I was a part of a team with two other designers to redesign EveryMove. The mobile app and the website were both going to be updated. Our main goal was to make EveryMove a more social application, giving the users a place to share their fitness stories and milestones.
After doing some information architecture work we knew our main navigation would be limited to these three things: goals, profile, and activity feed. But we still had people that were earning rewards and needed a way for people to add their employer (if they were a part of EveryMove) so we needed to include a top level navigation item that could hold more as well, and thus we had a fourth navigation item.
We had a number of navigation items, features, words and possible future features laid out on the table, we asked some current users what they thought the sorting of the cards should be as well as some employees.

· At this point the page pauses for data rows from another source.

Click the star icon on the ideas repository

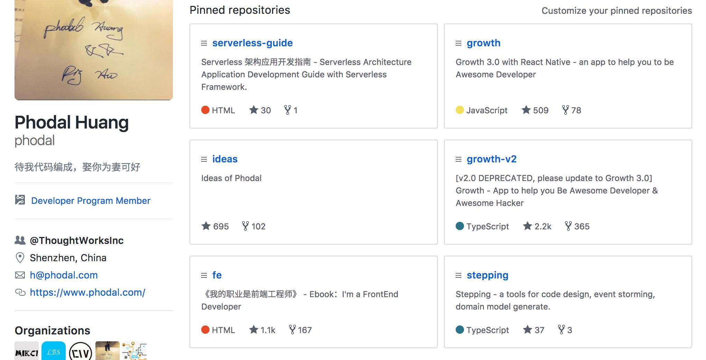206,226
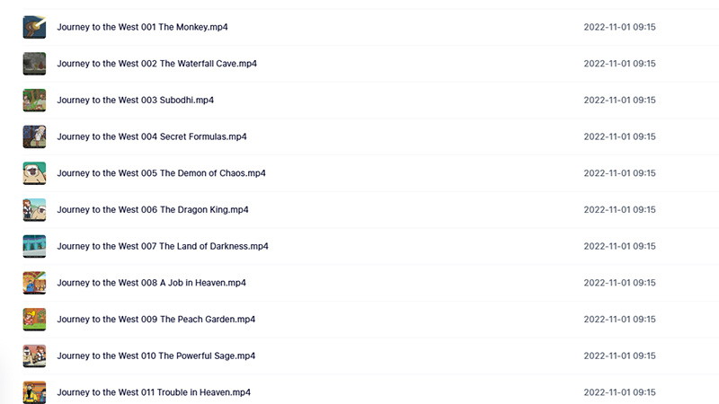The height and width of the screenshot is (404, 719).
Task: Select the 011 Trouble in Heaven thumbnail
Action: (34, 392)
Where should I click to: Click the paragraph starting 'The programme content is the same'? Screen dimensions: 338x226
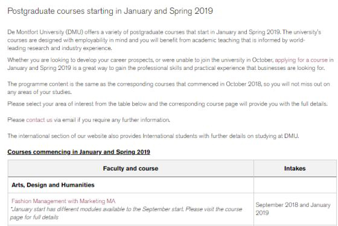click(168, 88)
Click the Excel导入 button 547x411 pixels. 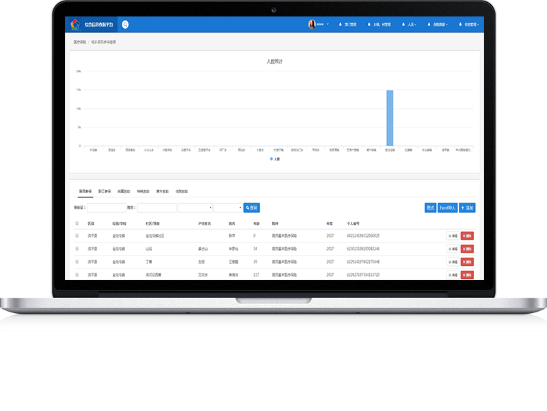coord(447,208)
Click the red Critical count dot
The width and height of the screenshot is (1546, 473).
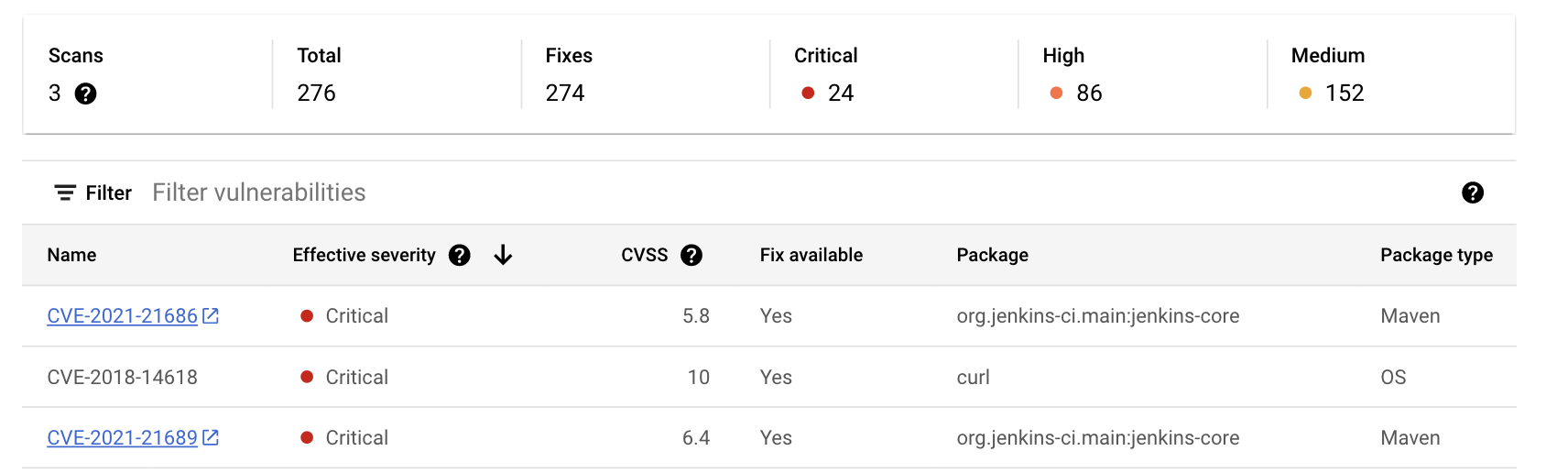[808, 94]
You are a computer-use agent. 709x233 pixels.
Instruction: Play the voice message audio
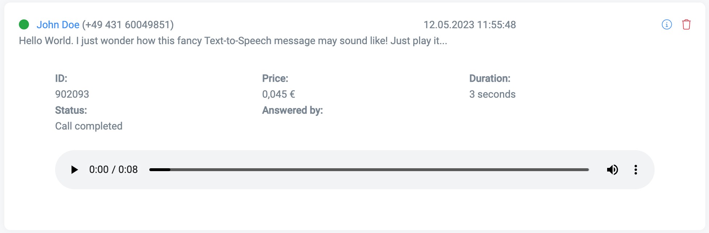coord(74,170)
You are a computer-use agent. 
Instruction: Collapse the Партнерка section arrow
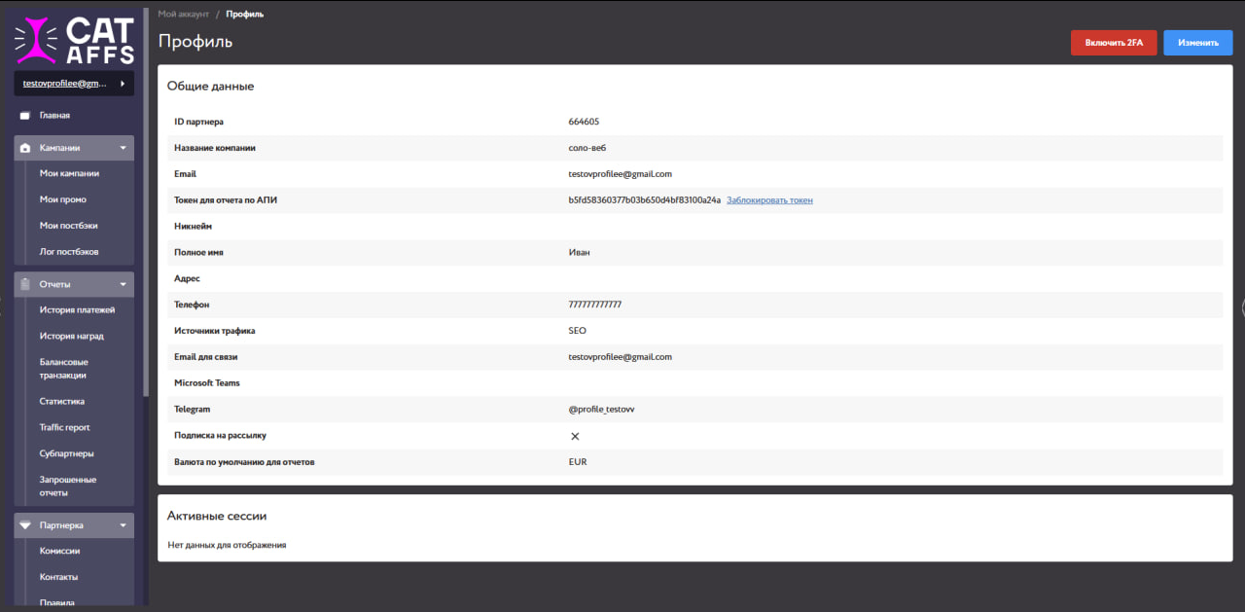[123, 525]
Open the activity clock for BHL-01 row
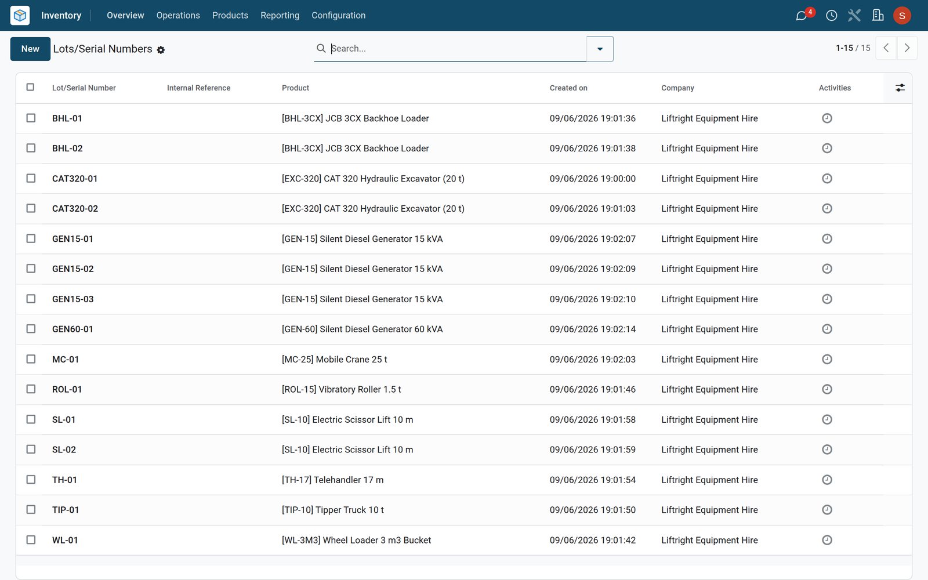The width and height of the screenshot is (928, 580). (x=827, y=118)
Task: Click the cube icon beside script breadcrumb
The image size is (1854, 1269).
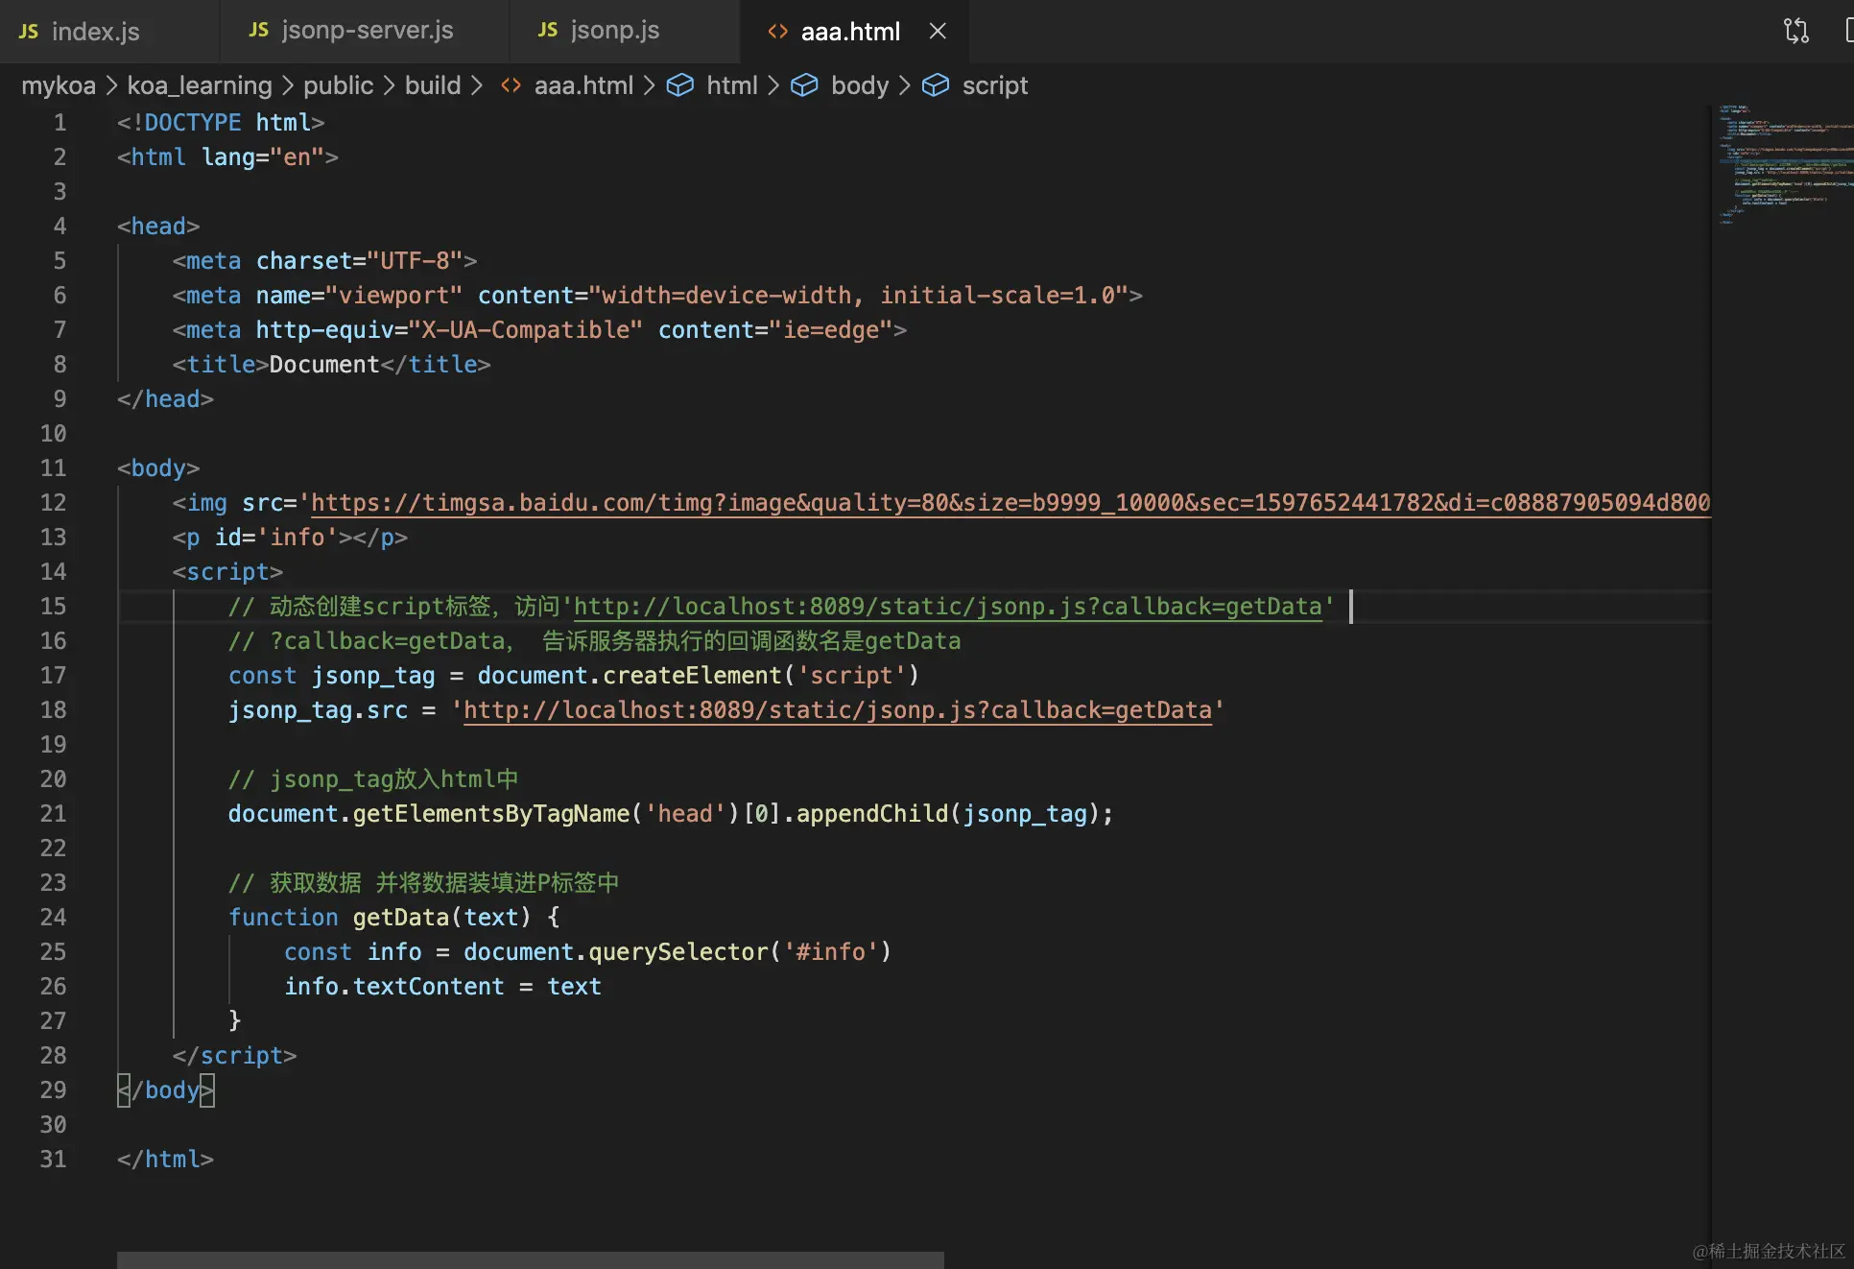Action: pos(935,85)
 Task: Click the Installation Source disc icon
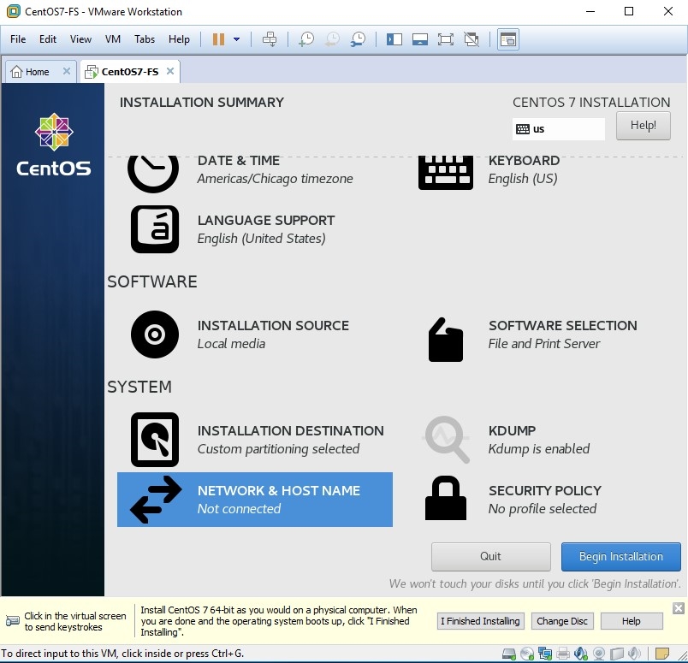[155, 334]
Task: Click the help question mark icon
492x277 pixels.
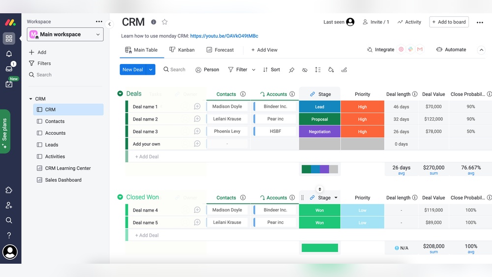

Adding an activity was one of the most important things to us, making sure it was easy for users to contribute content and add their fitness stories was what makes EveryMove special, so we knew the add activity feature would need to be in the chrome.
The final product worked for our responsive site and cleaned up everything that was unnecessary:
The profile was a big deal because it would be something public that people could find if they search your name, and how people decide to add you as a friend. We needed to let people make their personality and their fitness the biggest things on this page. Previously we only had their badges and how many friends they had on the site and a long list of their activities, the redesigned version below has a short description they can provide, a large cover image, and their location.
We knew that when it comes to any page, visual hiearchy should make it clear what is valued most. When we redesigned the activity feed the user’s content really needed to shine through anything we had to say about the activity, that meant data, UI or anything else was toned down.
EveryMove had new meaning and wanted to make it clear to anyone who visited the site that EveryMove was about being social and a part of your lifestyle, not just a tool to get you fitter. My job was to give EveryMove a homepage that reflected their social values.